Woke movement softens school rules on distracting students self-identifying as cats

Woke movement softens school rules on distracting students self-identifying as cats
Woke movement softens school rules on distracting students self-identifying as cats. Myrie can’t comprehend it. Screenshot.

Myrie on TikTok is a smart cookie. I have never seen her before but I was rummaging around the internet looking for a follow up on the current story of young female students self-identifying as cats. I want to know what’s behind it. Is this a genuine mental health problem or kids having some fun or something in-between the two?

Thus far I have not found an answer to that question. My personal view is that shaky mental health underpins the desire to pretend to be a cat rather than a human. It is as if the girls are dissatisfied with being human; with being themselves. It seems to be linked to the increase in self-harming by young students and the increase in suicidal thoughts of young students. The published stats are shocking.

In the US, the Jed Foundation, for instance, reports: “26.9% of teens aged 12-17 have one or more mental, emotional, developmental, or behavioral problems (NSCH, 2019)”. There are many other equally shocking stats. What are the adults doing about it? Not much.

There is a crisis in the classroom, in the minds of kids. They don’t like what they see; the world created by the grown-ups.

In line with a general waning of self-discipline and a slackening of society’s rules, it seems to me that the woke movement has encouraged the idea of young students self-identifying as cats and other animals.

And Myrie makes the point very ably (link to her TikTok page). She says that in her day (and I would agree) the rules regarding distracting behavior at school were a lot stricter.

She refers to the Australian version of kids self-identifying as cats which happened last year. There, in the school concerned, they allowed it to happen provided it was not ‘distracting’ to other students. How can it not be distracting? That’s the point. The rules were too slack.

You are sitting next to a girl wearing cat ears who only responds to questions from the teacher with a meow! Common sense tells us that girls pretending to be cats in the classroom cannot be allowed. But at the same time the phenomenon needs to be dealt with sensitively and the cause isolated. We need to get into the heads of the kids. Are they simply challenging the teacher’s authority in a cynical way knowing that the woke, snowflake world will allow it?

Back in the old days when I was a student, we all sat at desks facing the teacher and kept quiet. It would have been impossible at that time to self-identify as a cat. It just would not have happened. Over the past 150 years there has been a dumbing down in schools and a weakening of rules.

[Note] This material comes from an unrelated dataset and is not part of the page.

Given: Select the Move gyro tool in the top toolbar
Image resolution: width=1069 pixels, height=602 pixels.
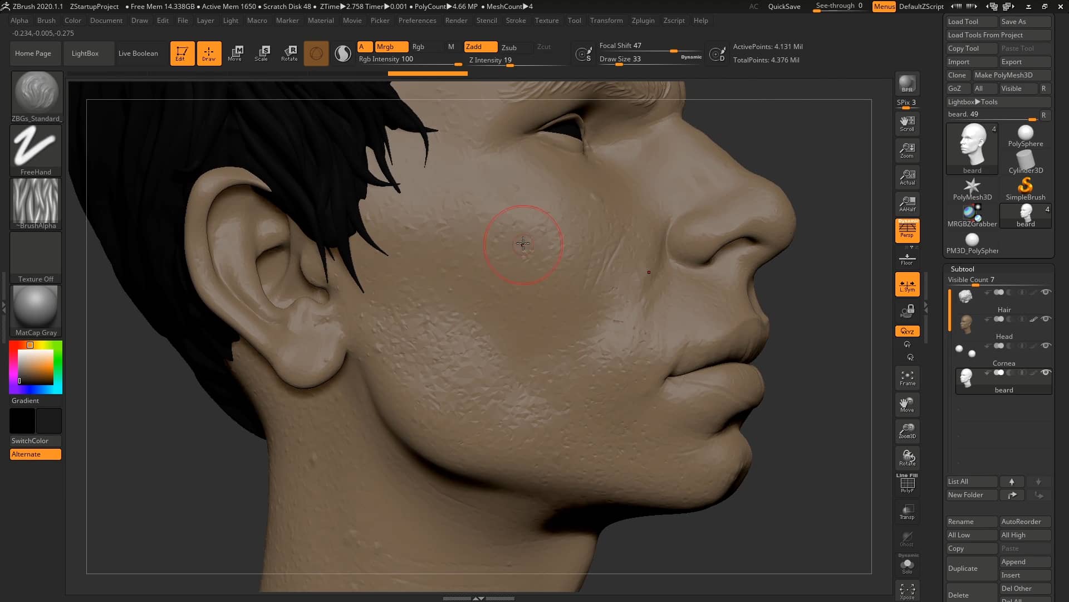Looking at the screenshot, I should pyautogui.click(x=235, y=53).
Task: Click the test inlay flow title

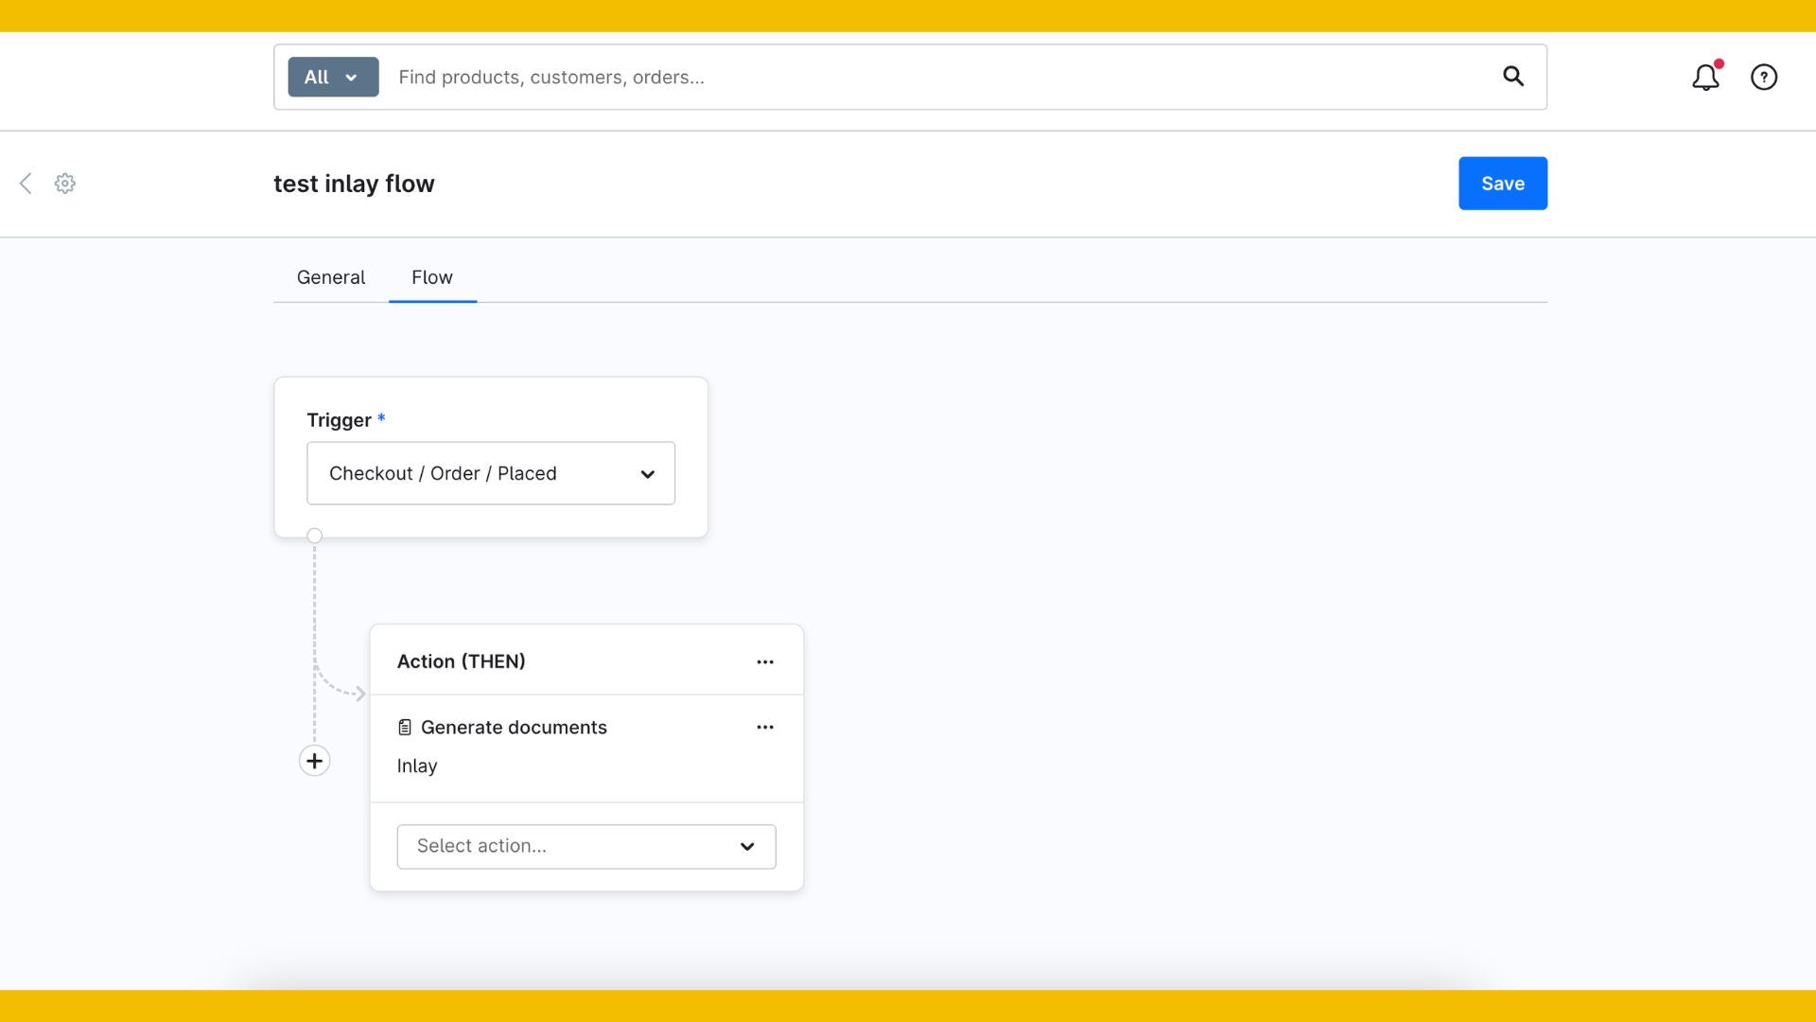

Myrie mentions that she was not allowed to wear shorts that were a certain distance above the knee and her hair could not be too brightly coloured; much stricter rules regarding distracting behavior which can undermine learning.

She thinks the current situation is incomprehensible. I tend to agree but there is a serious problem here which the grown-ups are not addressing. And we mustn’t forget the role parents play in this behavior. Too many endorsing it or allowing it to develop. The parents’ behavior places an added burden on teachers who have to take on the role of parents in the classroom which is untenable.